Edgar J. DaSilva (21 August 1941 – 28 October 2007) was an Indian microbiologist whose passion for the practical application of his subject had driven him to champion biotechnology in developing countries around the world.

DaSilva joined the United Nations Educational, Scientific and Cultural Organization (UNESCO) in 1974; and rose to be head of its Life Sciences section, as his foresight and perception of science in the global context allowed him to be proactive in identifying scientific priorities and developing new and appropriate thrusts for UNESCO's program actions.

Leadership role in Culture Collections and Biotechnology 
He was instrumental in the planning and implementation of several UNESCO regional and international programmes in applied microbiology and biotechnology as well in the development of global networks dealing with the management and use of microbial resources and training opportunities in the fields of marine and plant biotechnology. He was a co-founder of the Microbiological Resource Centres (MIRCEN) all around the world and played a major role in the establishment of the Biotechnology Action Countil (BAC). Through these two programmes he made a considerable contribution to the development of  biotechnology research and training worldwide.

———

● **Work instruction**
Transcribe the passage about Edgar J. DaSilva between "Edgar J. DaSilva" and "UNESCO's program actions.", inclusive. Rely only on the passage about Edgar J. DaSilva.

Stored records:
———

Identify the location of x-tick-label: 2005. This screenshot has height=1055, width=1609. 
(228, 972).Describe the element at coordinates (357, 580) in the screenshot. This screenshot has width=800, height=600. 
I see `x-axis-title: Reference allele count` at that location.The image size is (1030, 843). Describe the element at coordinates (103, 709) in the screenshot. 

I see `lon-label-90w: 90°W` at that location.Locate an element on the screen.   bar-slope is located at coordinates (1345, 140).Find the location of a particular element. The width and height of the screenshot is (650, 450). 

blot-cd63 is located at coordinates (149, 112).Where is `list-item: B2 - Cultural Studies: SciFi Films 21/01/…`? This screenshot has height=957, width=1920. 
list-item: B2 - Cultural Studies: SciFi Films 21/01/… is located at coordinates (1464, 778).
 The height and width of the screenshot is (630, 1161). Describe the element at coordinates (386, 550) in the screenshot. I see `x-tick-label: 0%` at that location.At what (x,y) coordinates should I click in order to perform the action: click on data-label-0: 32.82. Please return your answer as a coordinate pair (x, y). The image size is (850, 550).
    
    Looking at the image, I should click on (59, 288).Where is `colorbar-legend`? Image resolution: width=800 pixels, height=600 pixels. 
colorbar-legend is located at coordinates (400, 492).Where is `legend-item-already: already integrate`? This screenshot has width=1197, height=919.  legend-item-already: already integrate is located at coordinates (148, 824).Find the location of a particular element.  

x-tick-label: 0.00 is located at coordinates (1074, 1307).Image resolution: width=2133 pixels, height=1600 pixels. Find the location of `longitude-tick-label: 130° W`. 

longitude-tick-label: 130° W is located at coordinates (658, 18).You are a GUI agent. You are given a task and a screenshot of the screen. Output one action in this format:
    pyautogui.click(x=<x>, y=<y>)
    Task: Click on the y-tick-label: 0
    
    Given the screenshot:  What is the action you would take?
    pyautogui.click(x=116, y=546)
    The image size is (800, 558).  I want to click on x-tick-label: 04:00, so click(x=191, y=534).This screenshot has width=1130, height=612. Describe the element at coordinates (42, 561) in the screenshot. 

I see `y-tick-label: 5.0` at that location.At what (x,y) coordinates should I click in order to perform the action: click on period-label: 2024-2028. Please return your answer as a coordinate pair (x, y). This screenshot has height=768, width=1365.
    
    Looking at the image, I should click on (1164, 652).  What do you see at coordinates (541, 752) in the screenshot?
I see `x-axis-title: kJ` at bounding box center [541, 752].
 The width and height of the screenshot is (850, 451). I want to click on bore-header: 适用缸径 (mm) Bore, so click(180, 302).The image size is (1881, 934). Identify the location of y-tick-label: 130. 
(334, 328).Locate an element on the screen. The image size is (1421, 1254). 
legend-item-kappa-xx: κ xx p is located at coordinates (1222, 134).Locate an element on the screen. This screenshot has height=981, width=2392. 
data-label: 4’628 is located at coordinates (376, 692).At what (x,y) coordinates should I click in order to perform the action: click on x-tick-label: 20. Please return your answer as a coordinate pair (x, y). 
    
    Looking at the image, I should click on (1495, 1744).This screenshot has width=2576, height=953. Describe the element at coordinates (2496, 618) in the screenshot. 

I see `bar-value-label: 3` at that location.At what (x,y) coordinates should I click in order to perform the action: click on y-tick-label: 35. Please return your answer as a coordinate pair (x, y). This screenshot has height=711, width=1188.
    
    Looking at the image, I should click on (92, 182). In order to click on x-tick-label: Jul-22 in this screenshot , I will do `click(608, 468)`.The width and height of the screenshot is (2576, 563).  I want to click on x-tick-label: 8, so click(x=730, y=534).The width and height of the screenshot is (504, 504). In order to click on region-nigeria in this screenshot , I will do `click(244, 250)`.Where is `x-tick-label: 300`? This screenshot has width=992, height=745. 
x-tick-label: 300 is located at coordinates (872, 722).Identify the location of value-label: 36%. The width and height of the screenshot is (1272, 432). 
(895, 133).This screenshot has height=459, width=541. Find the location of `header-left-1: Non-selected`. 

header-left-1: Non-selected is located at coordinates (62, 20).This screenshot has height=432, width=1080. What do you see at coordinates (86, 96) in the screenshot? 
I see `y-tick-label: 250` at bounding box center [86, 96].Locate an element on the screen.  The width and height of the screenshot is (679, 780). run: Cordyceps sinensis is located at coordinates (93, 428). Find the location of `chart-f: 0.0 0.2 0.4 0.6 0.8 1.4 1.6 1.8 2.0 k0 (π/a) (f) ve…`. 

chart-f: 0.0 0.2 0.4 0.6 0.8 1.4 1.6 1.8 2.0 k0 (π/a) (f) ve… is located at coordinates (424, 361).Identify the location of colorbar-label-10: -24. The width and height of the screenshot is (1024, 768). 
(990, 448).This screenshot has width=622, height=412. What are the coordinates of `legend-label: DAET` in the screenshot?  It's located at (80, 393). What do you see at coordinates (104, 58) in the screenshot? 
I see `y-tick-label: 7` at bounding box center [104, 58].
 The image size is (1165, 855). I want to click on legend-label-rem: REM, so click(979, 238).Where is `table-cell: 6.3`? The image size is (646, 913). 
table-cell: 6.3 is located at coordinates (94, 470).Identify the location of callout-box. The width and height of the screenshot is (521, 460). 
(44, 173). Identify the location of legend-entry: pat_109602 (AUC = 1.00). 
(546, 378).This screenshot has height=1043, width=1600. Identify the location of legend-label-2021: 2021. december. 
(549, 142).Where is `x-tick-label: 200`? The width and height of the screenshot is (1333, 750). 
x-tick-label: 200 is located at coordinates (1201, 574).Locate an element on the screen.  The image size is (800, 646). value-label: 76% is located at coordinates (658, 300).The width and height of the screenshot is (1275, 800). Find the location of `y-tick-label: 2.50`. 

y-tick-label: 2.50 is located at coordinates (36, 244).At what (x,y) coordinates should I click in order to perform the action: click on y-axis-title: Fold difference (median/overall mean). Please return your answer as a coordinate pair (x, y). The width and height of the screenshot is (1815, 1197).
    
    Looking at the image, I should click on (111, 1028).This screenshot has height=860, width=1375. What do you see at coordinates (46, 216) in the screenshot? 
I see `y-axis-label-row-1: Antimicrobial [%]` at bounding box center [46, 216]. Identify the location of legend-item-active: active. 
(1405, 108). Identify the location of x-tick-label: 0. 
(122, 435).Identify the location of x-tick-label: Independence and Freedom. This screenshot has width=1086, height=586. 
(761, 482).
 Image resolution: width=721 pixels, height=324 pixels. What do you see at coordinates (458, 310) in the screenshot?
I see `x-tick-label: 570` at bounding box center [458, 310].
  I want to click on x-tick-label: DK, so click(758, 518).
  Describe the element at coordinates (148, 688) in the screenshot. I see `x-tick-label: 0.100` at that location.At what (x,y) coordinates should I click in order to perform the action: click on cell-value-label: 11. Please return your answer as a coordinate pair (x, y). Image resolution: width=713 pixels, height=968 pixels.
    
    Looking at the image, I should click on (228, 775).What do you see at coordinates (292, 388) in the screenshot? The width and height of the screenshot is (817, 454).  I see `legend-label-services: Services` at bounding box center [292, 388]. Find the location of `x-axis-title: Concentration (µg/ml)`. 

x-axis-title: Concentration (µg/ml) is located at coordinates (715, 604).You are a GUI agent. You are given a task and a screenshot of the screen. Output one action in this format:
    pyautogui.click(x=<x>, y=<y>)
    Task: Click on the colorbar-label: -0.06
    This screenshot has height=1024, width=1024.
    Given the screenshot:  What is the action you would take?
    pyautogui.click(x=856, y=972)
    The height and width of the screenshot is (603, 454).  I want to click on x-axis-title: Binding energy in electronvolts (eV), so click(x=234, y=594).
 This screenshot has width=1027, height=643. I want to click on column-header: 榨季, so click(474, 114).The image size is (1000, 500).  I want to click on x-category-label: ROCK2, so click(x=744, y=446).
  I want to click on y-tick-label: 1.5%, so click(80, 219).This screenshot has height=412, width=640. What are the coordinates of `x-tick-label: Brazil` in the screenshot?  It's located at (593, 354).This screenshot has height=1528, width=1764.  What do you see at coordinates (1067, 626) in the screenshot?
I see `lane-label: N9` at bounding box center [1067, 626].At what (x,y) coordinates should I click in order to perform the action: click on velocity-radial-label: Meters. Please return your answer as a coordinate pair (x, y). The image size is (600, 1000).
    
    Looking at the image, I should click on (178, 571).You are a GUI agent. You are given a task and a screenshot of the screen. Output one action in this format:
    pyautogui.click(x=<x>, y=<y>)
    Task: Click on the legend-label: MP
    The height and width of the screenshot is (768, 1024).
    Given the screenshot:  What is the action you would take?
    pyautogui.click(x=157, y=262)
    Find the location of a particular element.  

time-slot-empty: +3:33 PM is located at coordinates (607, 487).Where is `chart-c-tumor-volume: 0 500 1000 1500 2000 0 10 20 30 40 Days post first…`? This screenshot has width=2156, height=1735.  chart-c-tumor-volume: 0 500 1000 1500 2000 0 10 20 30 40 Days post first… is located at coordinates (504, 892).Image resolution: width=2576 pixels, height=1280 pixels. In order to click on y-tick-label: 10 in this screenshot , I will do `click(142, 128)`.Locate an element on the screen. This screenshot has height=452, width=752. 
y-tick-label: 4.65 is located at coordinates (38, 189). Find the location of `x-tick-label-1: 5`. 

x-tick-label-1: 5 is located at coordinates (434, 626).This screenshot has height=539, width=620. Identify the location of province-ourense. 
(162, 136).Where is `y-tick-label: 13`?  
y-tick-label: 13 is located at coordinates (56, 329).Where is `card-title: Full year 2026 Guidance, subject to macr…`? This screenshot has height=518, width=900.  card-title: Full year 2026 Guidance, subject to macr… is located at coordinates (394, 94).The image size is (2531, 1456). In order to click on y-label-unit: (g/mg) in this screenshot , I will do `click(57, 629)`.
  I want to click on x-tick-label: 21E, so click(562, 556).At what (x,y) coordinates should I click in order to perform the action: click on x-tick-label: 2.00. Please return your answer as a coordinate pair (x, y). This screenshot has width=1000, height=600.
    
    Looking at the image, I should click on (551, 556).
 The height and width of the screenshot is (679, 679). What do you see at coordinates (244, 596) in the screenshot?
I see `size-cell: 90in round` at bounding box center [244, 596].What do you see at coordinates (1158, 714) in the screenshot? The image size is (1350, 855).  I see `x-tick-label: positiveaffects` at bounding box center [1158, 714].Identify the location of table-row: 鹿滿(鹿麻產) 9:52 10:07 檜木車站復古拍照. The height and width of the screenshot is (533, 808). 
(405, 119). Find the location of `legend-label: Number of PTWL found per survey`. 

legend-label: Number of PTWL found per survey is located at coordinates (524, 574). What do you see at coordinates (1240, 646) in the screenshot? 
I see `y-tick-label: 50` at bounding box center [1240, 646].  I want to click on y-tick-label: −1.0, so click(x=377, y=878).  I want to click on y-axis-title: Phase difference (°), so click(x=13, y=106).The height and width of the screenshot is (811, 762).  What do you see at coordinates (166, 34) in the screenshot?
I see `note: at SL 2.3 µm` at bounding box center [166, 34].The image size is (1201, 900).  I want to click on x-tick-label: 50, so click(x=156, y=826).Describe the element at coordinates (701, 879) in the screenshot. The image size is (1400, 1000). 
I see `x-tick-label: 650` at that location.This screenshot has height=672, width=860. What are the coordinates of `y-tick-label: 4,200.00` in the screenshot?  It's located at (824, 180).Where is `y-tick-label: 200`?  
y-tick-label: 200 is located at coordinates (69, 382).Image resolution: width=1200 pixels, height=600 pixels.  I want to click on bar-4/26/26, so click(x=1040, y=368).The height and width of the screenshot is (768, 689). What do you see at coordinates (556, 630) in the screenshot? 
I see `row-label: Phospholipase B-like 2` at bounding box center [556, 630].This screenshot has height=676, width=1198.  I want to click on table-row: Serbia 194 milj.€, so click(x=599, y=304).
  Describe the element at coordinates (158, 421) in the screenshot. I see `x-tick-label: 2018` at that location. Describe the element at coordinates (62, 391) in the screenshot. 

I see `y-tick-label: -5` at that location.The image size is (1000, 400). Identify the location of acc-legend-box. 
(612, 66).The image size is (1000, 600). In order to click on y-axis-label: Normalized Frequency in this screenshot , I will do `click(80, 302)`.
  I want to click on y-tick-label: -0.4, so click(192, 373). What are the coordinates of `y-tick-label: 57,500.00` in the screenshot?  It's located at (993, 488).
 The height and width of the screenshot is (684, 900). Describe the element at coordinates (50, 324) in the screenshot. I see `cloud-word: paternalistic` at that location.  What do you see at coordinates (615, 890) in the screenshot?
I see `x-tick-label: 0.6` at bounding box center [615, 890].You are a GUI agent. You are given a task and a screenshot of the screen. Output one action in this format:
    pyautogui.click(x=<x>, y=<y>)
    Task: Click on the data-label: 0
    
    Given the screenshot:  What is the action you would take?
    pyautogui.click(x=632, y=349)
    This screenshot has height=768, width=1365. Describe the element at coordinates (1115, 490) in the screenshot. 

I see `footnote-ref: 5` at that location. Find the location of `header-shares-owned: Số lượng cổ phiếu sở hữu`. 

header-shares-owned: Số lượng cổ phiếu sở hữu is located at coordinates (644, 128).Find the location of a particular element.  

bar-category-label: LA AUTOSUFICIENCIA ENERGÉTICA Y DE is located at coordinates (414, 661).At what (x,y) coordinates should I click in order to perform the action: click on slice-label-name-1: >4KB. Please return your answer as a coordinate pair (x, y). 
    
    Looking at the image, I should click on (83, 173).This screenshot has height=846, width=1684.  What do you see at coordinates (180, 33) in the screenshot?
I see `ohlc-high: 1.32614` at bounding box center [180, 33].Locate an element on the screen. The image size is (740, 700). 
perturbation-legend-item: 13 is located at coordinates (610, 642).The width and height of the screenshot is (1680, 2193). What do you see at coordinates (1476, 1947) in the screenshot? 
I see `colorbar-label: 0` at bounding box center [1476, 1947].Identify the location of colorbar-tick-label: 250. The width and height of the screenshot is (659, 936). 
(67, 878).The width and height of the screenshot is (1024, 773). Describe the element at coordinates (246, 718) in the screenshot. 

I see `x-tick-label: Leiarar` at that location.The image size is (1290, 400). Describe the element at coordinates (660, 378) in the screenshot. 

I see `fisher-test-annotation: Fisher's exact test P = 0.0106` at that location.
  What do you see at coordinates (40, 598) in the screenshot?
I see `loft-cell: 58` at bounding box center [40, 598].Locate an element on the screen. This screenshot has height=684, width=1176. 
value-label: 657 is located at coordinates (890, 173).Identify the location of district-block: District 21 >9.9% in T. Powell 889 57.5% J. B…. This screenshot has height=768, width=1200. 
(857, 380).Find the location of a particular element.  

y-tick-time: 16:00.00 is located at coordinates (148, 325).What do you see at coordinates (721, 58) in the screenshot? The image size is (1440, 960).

———

● **Solution below**
Edgar J. DaSilva (21 August 1941 – 28 October 2007) was an Indian microbiologist whose passion for the practical application of his subject had driven him to champion biotechnology in developing countries around the world.

DaSilva joined the United Nations Educational, Scientific and Cultural Organization (UNESCO) in 1974; and rose to be head of its Life Sciences section, as his foresight and perception of science in the global context allowed him to be proactive in identifying scientific priorities and developing new and appropriate thrusts for UNESCO's program actions.